Corpse Collector is the debut film by director Dimitar Dimitrov and you could tell at certain points of his almost two hour film that he is a filmmaker still trying to find his voice. Certain parts were very well conceived of and shot while others were overly long and not developed enough. There was some fat to be trimmed here though not so much excess that it turned you off.
There are moments of dark comedy as well as some of serious drama. It is hard to keep things flowing and the story on its rails when one moment you are laughing at a driver for the morgue stealing stuff from a dead girl’s body then the next you are feeling horrible for the guy as his young daughter has just come home bloodied and frightened after being beaten and raped. It takes a delicate touch to keep all these balls in the air, but Dimitrov demonstrates himself mostly up to the tall task.
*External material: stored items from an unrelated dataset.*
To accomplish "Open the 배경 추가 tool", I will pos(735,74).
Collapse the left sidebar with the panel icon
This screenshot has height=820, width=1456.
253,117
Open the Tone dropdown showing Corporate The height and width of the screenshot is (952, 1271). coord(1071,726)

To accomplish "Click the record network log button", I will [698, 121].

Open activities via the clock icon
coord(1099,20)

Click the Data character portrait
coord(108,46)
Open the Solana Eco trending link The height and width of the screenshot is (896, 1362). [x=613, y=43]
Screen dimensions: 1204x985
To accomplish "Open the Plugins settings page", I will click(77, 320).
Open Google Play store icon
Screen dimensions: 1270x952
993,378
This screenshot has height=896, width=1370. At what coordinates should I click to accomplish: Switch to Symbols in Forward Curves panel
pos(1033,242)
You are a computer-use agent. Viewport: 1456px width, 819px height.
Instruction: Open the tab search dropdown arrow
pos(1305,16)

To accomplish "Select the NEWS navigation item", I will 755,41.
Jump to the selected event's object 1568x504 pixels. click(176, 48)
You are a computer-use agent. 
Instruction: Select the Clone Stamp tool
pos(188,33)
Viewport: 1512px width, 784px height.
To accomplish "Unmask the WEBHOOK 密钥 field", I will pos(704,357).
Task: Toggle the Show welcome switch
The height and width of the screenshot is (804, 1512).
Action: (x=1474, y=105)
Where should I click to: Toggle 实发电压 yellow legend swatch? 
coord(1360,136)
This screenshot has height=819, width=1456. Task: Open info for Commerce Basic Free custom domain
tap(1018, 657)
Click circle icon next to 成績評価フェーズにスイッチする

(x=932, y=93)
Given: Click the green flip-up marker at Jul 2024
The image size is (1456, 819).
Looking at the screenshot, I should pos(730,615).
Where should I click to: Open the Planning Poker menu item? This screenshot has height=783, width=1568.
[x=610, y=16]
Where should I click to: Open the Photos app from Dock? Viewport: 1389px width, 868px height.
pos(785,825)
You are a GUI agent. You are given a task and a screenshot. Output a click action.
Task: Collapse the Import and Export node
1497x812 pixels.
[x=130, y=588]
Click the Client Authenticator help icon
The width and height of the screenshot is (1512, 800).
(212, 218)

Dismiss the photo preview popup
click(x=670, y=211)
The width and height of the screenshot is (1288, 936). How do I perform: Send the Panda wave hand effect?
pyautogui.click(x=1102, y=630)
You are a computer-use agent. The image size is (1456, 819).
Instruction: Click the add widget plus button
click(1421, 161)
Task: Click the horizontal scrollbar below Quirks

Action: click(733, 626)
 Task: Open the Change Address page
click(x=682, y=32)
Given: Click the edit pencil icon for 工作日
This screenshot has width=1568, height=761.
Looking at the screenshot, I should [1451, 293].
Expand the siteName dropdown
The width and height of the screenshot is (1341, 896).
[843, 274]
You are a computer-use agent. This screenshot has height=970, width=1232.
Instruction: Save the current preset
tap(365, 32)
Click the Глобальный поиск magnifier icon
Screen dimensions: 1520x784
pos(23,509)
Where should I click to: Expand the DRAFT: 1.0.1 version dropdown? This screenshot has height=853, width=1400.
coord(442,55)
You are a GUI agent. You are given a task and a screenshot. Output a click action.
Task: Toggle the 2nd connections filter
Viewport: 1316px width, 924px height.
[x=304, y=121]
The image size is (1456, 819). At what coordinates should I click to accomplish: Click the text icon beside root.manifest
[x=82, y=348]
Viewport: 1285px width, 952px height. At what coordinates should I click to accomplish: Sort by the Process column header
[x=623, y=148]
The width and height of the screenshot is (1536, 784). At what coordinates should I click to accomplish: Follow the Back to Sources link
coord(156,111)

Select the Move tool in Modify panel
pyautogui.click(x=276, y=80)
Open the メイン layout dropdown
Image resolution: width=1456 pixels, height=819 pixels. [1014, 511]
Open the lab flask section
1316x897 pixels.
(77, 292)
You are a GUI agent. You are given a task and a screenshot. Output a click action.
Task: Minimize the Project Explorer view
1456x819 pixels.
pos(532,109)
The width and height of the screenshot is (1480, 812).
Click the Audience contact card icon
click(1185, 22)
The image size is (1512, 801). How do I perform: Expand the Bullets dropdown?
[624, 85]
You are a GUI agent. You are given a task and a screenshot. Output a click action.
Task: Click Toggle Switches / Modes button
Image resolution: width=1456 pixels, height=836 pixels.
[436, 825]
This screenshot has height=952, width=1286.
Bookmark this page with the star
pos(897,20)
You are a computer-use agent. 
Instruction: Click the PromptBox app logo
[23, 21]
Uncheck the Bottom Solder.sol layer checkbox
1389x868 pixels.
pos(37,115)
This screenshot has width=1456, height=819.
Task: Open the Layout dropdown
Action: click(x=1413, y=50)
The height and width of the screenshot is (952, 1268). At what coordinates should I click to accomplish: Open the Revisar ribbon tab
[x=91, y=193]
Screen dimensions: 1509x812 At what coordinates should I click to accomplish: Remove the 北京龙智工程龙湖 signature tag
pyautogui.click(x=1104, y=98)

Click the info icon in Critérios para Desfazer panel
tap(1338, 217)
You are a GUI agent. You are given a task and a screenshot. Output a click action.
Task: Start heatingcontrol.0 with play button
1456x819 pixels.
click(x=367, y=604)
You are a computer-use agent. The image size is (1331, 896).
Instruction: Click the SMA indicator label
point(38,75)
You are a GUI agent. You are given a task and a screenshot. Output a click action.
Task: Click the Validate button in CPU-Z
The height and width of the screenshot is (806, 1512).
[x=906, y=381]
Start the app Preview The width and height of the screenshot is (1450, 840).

Itzo (Stoyan Radev) and Avera (Stefan Shterev – The Legend of Hercules, Killing Season) work as drivers for the morgue and their job is to collect the bodies of dead people once the police are done with them. A recently divorced woman named Mimi (Lydia Indjova) who works at the morgue keeps hinting to Itzo that she likes him, but he ably sidesteps her time and time again. His heart belongs to a woman he met recently by pure accident when he got out of the morgue van to help her park her car.
Katya (Teodora Duhovnikova – Conan the Barbarian – 2011) is a rather attractive but cruel woman who is the sometimes girlfriend of a gangster named Rocco (Mihail Bilalov). Itzo has fallen for her almost at first glance and fallen hard. This is the first time in his life that the quiet man is in love. She knows it and does not feel the same about him. This does not stop her from using him for any little or big thing she needs like selling her two cars, building her an indoor bathroom or unblocking her sink.
Despite the horrible treatment he receives from Katya, Itzo continues to love her and follows her around like a puppy dog. He even sticks around after he finds out she is still seeing Rocco. Itzo is at a loss; he doesn’t know where to go next in his life, which has very quickly become very complex. Soon Itzo is doing things he never would have thought and finding himself in the middle of moral conundrums.
The movement between genres like horror, comedy and romance is deftly done and at the same time you get plenty of character development. For instance, it is divulged after Itzo and Katya have sex that he is probably attracted to her despite the ill treatment because his mother, who is the only other woman he loved, treated him horribly. It is a film about the simple and seemingly mundane being very complex. Going through all this allows Itzo to rid himself of some demons he has carried around for his whole life and opened him up to accepting real love.